### Görev 1
Aşağıdaki kayıtların tamamını yeniden yazın ve geçtiği her yerde "Market Strength" ifadesini "Market Trend" ile değiştirin. Kayıtlardaki diğer her şey aynen kalsın.

### Kaynak
============

Kocaeli’de Geleneksel Sanatlar
Sanat; içteki güzelliğin dışavurumu olarak tarif edilir. Sanat genel kabul gördüğü haliyle güzel sanatlar ve pratik sanatlar olmak üzere ikiye ayrılır. Güzel sanatlar; işitsel, görsel ve dramatik olarak ayrıldığı gibi, pratik sanatlar da zanaatlar ve geleneksel el sanatları olarak ayrılır. Zanaatlar; kuyumculuk, çömlekçilik, berberlik, bakırcılık demircilik gibi maddi kazanca yönelik uğraşlardır. El sanatları; toplumun, kişinin duygu düşüncelerinin yansıtıldığı tabiattaki malzemelerden el ile veya birtakım aletler kullanılarak yapılan ürünlerdir. El sanatlarını tekniklerine ve işlenen malzemeye göre gruplandırabiliriz. Tekniklerine göre; dokuma, örme, işleme, yontma, dövme, oyma, kakma ve dikim olarak ele alabiliriz. Bu tekniklerle; maden, taş, deri ve hayvansal ürünler ile ağaç ve ince dalları, sapları, bitki lifleri işlenmektedir. Biz tekniği dikkate alarak açıklamalarımızı aşağıdaki biçimde yapacağız.
Dokuma
Kocaeli’de bez, kilim ve halı dokumacılığı vardır. Kocaeli’de kilim dokumacılığında Kandıra’ya özgü desenlerin yanında Gebze ve çevresine has kilim desenleri de vardır. Gebze Duraklı köyünde geleneksel tezgâhta orijnal malzeme ile kilim Ümran Yavaş Tepecik tarafından dokunmaktadır. Dilovası Halk Eğitim Merkezi’nin kilim atölyesinde ülkemizin değişik yörelerine ait desenler ve teknikler kullanılarak da kilim dokunmaktadır.
Kocaeli’de dokumanın en önemli dallarından biri şüphesiz halı dokumacılığıdır. Hereke halıları kirkitli dokuma türünün havlı tekniği içinde değerlendirilmektedir. Hereke’nin ipek halıları dünyaca ün salmıştır. Hereke halılarımızın; ipek halısı, yün halısı, ipekyün halısı olarak üç çeşidi de coğrafi işaret almıştır. Çin “Herereke” adını verdiği bir yerleşim yerinde Hereke İpek halısının taklidini yapmaktadır.
Örmecilik
Bitkisel örücülük tabiatta bitkilerin saplarını, soyulmuş ya da kabuklu ince dallarını ve yapraklarını doğrudan; kalın dallarını ise boyunca yarıp ince şeritler haline getirdikten sonra çeşitli biçimlerde örme ve değerlendirme işlemine denilmektedir. Bu teknikle sepet, çit, hasır örülür süpürge bağlanır.

============

[Hedef koordinatlarına ilişkin kayıtlar]
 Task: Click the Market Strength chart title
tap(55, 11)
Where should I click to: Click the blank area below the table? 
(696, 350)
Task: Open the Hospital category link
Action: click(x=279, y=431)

============

### Görev 2
Kocaeli’deki geleneksel sanatlarla ilgili metinden "Kocaeli’de dokumanın en" sözcükleriyle başlayıp "halısının taklidini yapmaktadır." sözcükleri de dahil olmak üzere orada biten bölümü hiçbir değişiklik yapmadan yazın.

### Doğru cevap 1
 Task: Click the Market Trend chart title
tap(55, 11)
Where should I click to: Click the blank area below the table? 
(696, 350)
Task: Open the Hospital category link
Action: click(x=279, y=431)

### Doğru cevap 2
Kocaeli’de dokumanın en önemli dallarından biri şüphesiz halı dokumacılığıdır. Hereke halıları kirkitli dokuma türünün havlı tekniği içinde değerlendirilmektedir. Hereke’nin ipek halıları dünyaca ün salmıştır. Hereke halılarımızın; ipek halısı, yün halısı, ipekyün halısı olarak üç çeşidi de coğrafi işaret almıştır. Çin “Herereke” adını verdiği bir yerleşim yerinde Hereke İpek halısının taklidini yapmaktadır.